Activists of Narmada Bachao Andolan holding a demonstration against the decision to raise the height of the Sardar Sarovar Dam, at Jantar Mantar in New Delhi.

Activists of Narmada Bachao Andolan holding a demonstration against the decision to raise the height of the Sardar Sarovar Dam, at Jantar Mantar in New Delhi. | Photo Credit: Shiv Kumar Pushpakar

Oral history, in a sense, “is a struggle of memory against forgetting.” The struggles and traumas of the adivasis of Narmada Valley would be forgotten had Oza not documented their stories. That’s what makes The Struggle for Narmada an invaluable work. A fast-paced and evocative book, it is a must-read to understand how ill-conceived megaprojects undermine social and environmental justice. The book has over 300 detailed author’s notes that make it an engrossing read even for those unfamiliar with the Andolan and its context.

The book zeroes in on two adivasis of Maharashtra’s Nimgavhan village (now submerged), Keshavbhau Vasave and Kevalsingh Vasave, who, born in the ’50s and ’60s, respectively, were the “backbone” of the Andolan, and fiercely challenged the might of the state at great personal cost.
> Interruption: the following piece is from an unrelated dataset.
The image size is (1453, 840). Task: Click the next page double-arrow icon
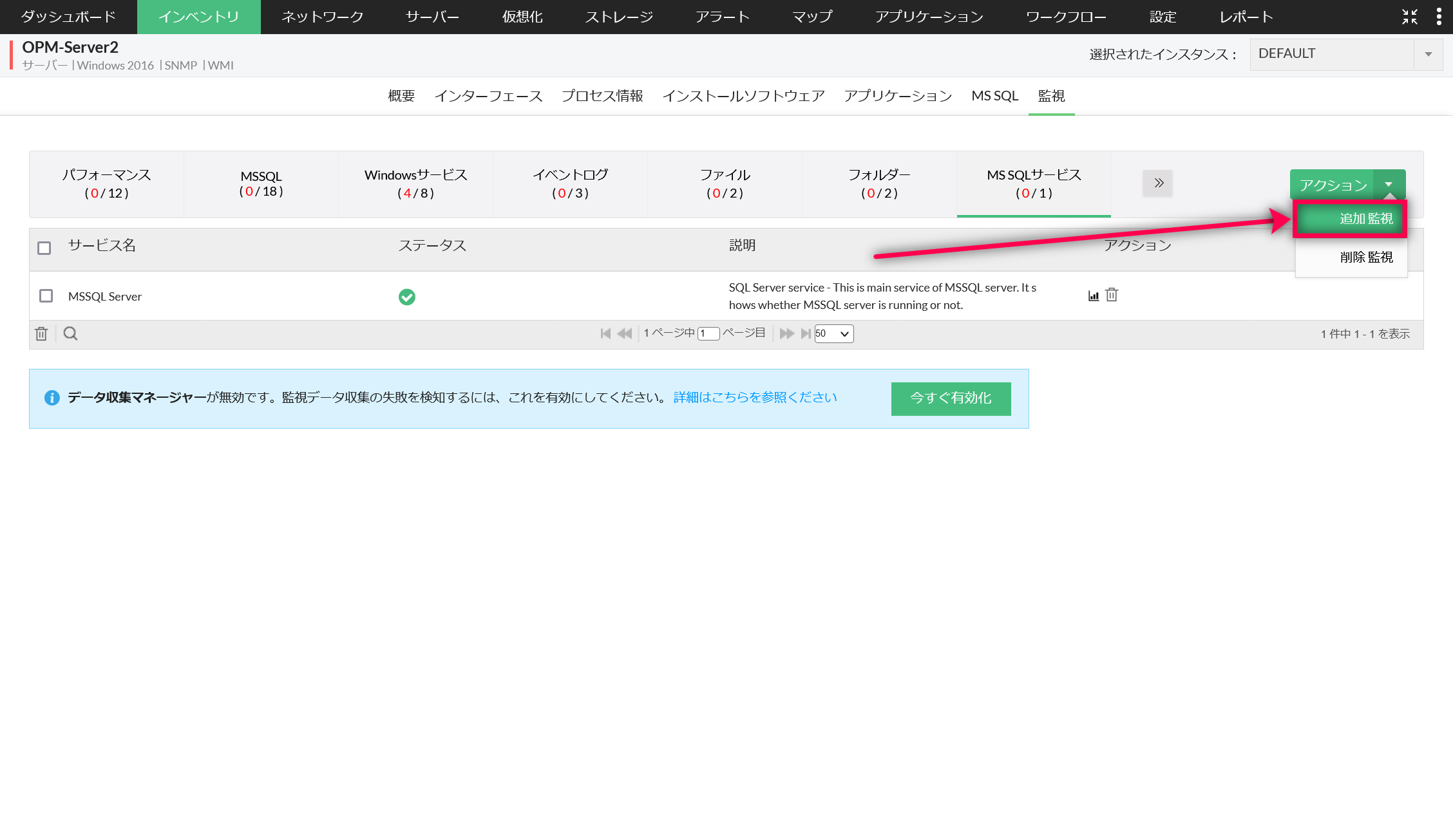[x=786, y=333]

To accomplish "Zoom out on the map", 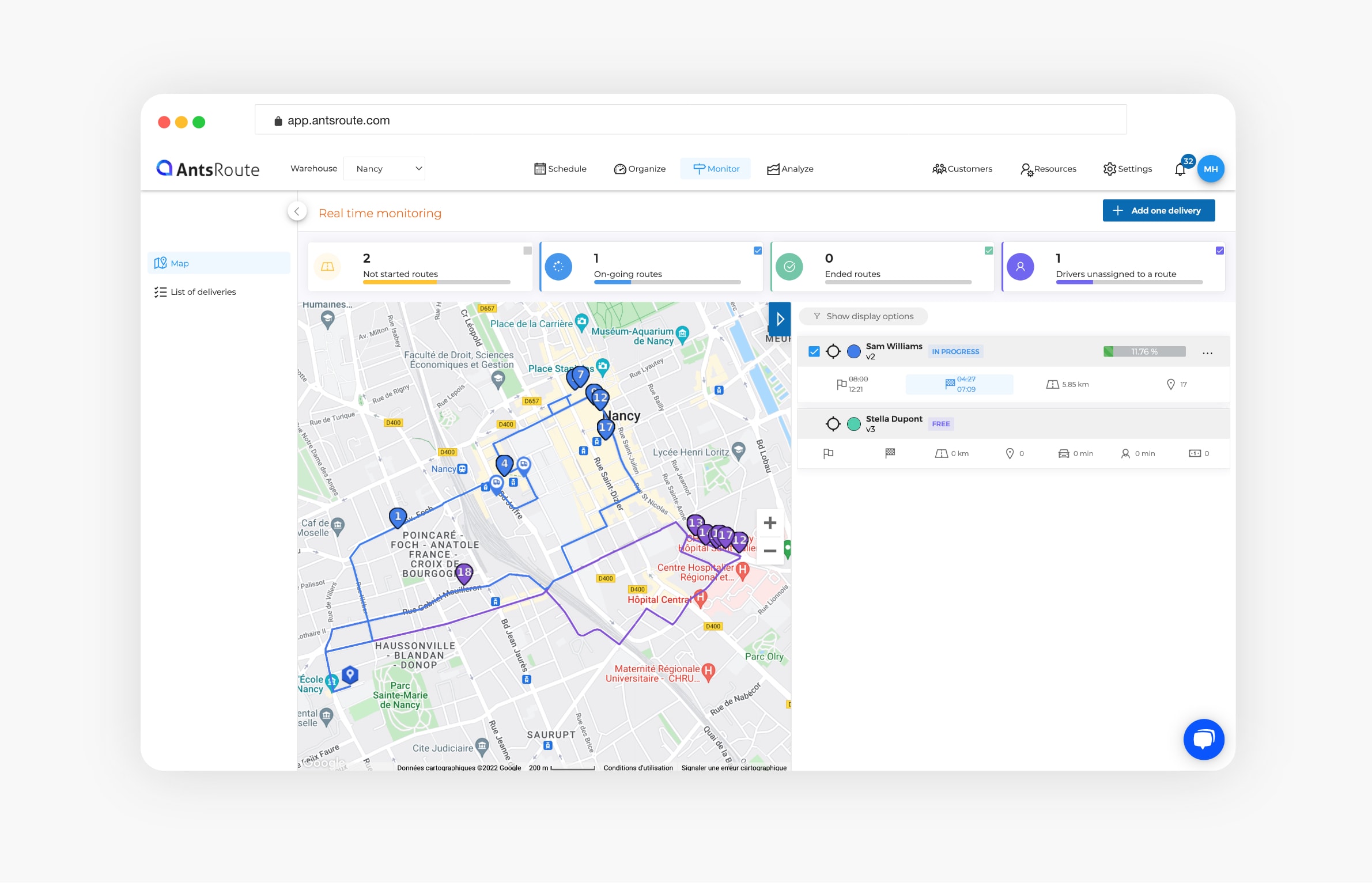I will click(770, 551).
They take the readers through the most crucial phases of the Andolan’s life — the beginning, the crescendo, and the decline — besides a poignant vignette of an idyllic adivasi world that once thrived on the banks of the Narmada. Throughout, Oza poses pertinent questions. The activists, despite their limited formal education, proffer insightful analyses.

A higher calling

In 1961, Jawaharlal Nehru laid the foundation of the Sardar Sarovar Project. People in the Narmada Valley suddenly found themselves in a double bind situation. Staying in their villages meant an imminent submergence. But the government’s plan for the oustees, which a district rehabilitation officer rudely conveyed to a defiant inhabitant of Maharashtra thus: “One way or another, we will bodily lift you and dump you in Gujarat,” was equally scary.
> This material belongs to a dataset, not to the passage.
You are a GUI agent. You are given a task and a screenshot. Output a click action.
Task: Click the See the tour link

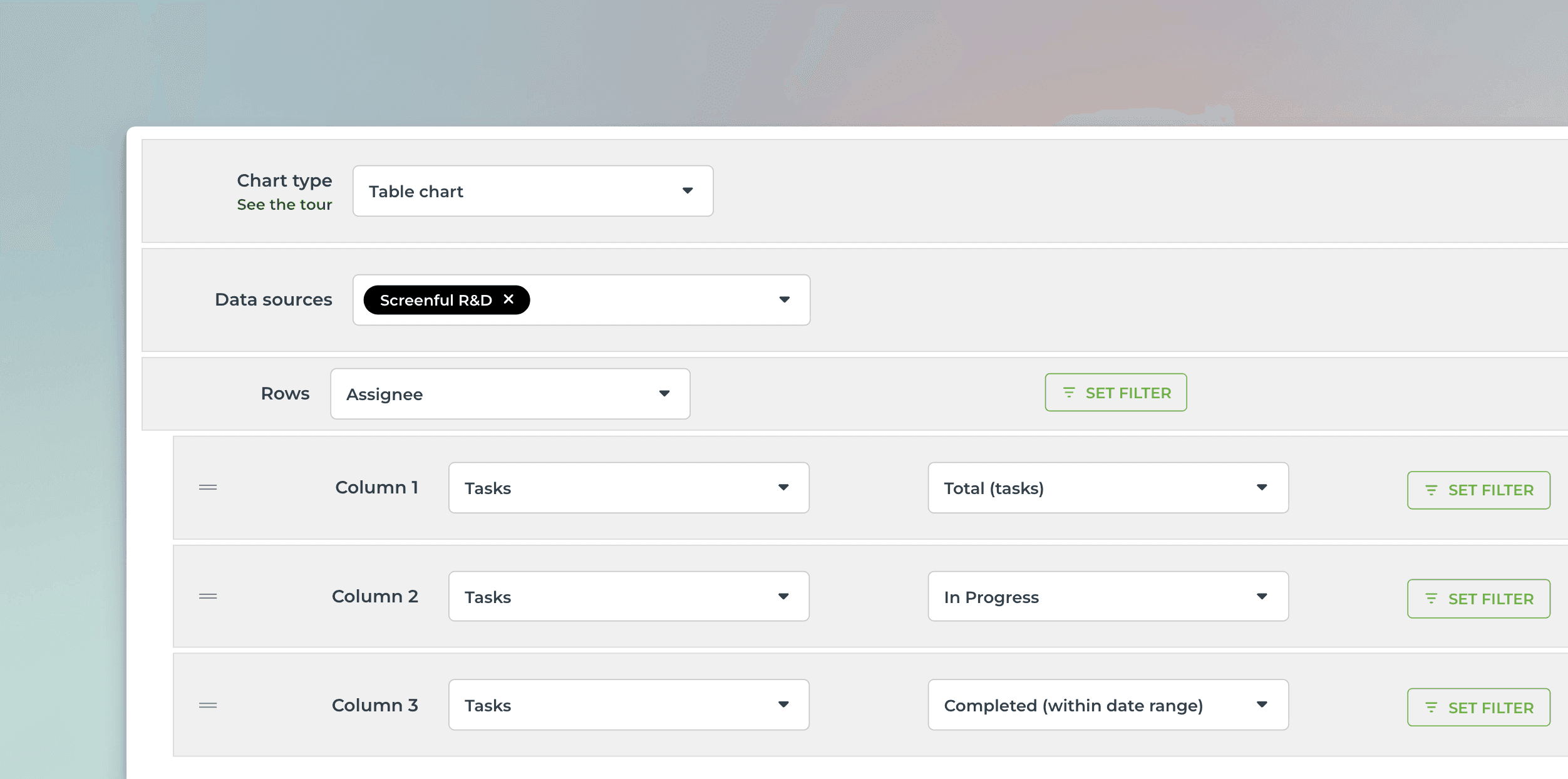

Narmada Bachao Andolan leader Medha Patkar and oustees of Sardar Sarovar Dam project taking out a protest rally for proper compensation and rehabilitation, in Bhopal.

Narmada Bachao Andolan leader Medha Patkar and oustees of Sardar Sarovar Dam project taking out a protest rally for proper compensation and rehabilitation, in Bhopal. | Photo Credit: A.M. Faruqui

When the parties of surveywalas visited the submergence villages, they demanded hefty bribes from the adivasis besides lavish meals of mutton, chicken, “big pitchers of alcohol”, and more. Amid that chaotic ’80s, activists Vasudha Dhagamwar and Medha Patkar arrived to unionise people in the valley so that “they did not suffer and could exercise the right to demand whatever was justly theirs,” writes Oza.

Thus ensued an organised mass movement with adivasis as its indispensable pillars. By the late ’80s, the Andolan’s clarion call reverberated throughout the valley. Popular slogans, such as “Whose Development? Whose Destruction?” underscored the urgency to humanise development.

The NBA activists relentlessly battled the state repression with satyagraha. The Andolan laid bare the inadequacies of the project’s resettlement and rehabilitation policy. The World Bank withdrew its support from the project, and the government upped its game. Thousands of families received rehabilitation that would be denied to them had the Andolan not happened. As the dam’s height increased, scores of villages submerged one after another. The hapless adivasis had no choice but to relocate en masse.

Interestingly, when Narmada came to drown Kevalsingh’s house, he offered the river a coconut and worshipped her. “You lost your house! Weren’t you angry?” asked Oza. “How could we be angry? Ultimately, was it Narmada’s fault?... It was human powers that had forced her to act this way,” replied Kevalsingh. “I have the same feeling towards her as I do for my mother.”

The adivasis did not protest against the dam to merely seek a better rehabilitation plan. The decades-long Andolan, for them, was a higher calling — to save their “mother”, Narmada.

The Struggle for Narmada; Nandini Oza, Orient BlackSwan, ₹915. 

The reviewer is an Assistant Professor at the Indian Institute of Technology, Delhi.